I've got an issue that I'm hoping has a simple solution.

I have a setup where we use the secure login module to force administrators and content editors to use https://mysite.com instead of the public-facing http://mysite.com. This means when we go to manually re-index the site at https://mysite.com/admin/config/search/apachesolr, all of the indexed pages are stored with the url of https://mysite.com/my-page.

This problem gets worse when we have a development or preview link for a site before it goes live, and we the index was built from that test url: https://test.mysite.com/my-page - it becomes really obvious that somethings wrong.

If Drupal is reindexing pages or content as a result of a save or edit, it works fine and uses the correct http://mysite.com url.

The current workaround for us is to turn off Secure Login, log out, log back in without the https:// in the url, kick off the index, then turn Secure Login back on.

I want to be able to manually kick off the index, without having to disable Secure Login.
I can see a bunch of issues and changes where the links have been changed from being absolute to relative and vice-versa (#667650: Results of apachesolr_process_response should return absolute URLs, #337879: Store relative not absolute paths, #1765938: Move the variable_get() for "apachesolr_environments" after the cache_set() so that URLs can be modified dynamically), but I'm struggling to figure out what's current and how I can fix my issue. Any help appreciated.

Comments

marblegravy’s picture

Status: Active » Closed (duplicate)

This is very closely related to #1881164: Wrong domain in the path of the search results (using domain access module), and the comment at http://drupal.org/node/1881164#comment-7028786 was enough to help me solve this for now.

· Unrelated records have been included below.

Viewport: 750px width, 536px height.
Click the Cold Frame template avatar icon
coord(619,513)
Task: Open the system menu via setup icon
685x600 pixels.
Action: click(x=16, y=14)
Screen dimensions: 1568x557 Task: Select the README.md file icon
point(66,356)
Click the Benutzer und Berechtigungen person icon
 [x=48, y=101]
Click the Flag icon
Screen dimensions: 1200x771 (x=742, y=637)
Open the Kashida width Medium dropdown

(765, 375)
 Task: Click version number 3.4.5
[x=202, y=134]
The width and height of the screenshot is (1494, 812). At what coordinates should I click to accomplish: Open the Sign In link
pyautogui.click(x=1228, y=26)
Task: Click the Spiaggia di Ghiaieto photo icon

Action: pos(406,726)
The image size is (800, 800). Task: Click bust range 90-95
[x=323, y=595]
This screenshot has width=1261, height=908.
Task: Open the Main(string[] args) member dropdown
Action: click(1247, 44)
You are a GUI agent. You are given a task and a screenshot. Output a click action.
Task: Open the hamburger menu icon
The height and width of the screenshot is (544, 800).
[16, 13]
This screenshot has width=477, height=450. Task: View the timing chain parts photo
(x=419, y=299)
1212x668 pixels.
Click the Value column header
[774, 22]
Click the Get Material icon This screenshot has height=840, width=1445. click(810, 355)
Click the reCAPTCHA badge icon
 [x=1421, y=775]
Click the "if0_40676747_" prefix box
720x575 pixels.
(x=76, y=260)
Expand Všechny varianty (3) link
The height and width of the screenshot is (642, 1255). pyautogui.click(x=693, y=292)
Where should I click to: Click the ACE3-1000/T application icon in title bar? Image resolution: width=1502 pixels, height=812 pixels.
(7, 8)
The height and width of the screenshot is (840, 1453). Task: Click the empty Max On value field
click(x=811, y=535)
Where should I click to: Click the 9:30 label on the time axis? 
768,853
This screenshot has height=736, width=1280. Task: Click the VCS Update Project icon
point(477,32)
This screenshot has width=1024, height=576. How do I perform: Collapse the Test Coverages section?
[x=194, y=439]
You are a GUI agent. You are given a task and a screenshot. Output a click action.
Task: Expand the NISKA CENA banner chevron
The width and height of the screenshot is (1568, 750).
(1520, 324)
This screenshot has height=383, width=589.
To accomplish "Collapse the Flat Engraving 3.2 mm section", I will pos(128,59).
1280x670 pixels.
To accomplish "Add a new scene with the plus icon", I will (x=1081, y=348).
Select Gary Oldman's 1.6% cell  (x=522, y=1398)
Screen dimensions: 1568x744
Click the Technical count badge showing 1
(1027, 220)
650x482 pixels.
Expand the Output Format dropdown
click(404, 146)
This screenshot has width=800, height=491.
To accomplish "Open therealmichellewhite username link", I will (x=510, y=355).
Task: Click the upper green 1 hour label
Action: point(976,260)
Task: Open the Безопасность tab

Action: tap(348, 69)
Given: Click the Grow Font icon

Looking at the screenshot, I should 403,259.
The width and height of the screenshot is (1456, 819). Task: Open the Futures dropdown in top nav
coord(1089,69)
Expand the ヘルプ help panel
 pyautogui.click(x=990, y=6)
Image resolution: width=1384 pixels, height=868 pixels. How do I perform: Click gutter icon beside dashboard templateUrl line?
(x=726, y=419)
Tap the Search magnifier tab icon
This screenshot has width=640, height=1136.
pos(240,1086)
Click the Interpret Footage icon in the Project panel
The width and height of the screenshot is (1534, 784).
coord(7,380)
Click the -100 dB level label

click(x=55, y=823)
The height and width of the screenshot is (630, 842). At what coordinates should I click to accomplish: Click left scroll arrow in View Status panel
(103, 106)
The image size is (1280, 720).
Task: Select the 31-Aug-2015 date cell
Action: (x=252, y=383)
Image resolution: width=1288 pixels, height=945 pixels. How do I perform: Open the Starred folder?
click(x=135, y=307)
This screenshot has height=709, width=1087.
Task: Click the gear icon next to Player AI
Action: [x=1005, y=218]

My version of hook_apachesolr_process_results() looks like this:

<?php
/**
* Implements hook_apachesolr_process_results().
*
* Strip down search result links from absolute to relative paths
*/
function mymodule_apachesolr_process_results(&$results, DrupalSolrQueryInterface $query) {
  foreach ($results as $id => $result) {
    //rebuild the link as a relative url. Because this hook is local to this site, remote sites can still use this index.
    $url = parse_url($result['link']);
    $results[$id]['link'] = url($url['path']);
  }
}
?>
marblegravy’s picture

After thinking about this overnight, I think this version might be more robust in case clean_urls are turned off or the page has a query string for whatever reason.

<?php
/**
* Implements hook_apachesolr_process_results().
*
* Strip down search result links from absolute to relative paths
*/
function mymodule_apachesolr_process_results(&$results, DrupalSolrQueryInterface $query) {
  foreach ($results as $id => $result) {
    //break up the result link
    $url = parse_url($result['link']);
    //rebuild a relative link
    $relative_link = (isset($url['path'])?$url['path']:'/').(isset($url['query'])?'?'.$url['query']:'');
    //provide the relative link back for rendering
    $results[$id]['link'] = $relative_link;
  }
}
?>
marblegravy’s picture

Final version... completely different approach which should be the most reliable version provided that:

  • The index only contains content from this site (and external, non-drupal sites)
  • You're only indexing nodes. It should work if you also index users or entities, but I haven't tested it.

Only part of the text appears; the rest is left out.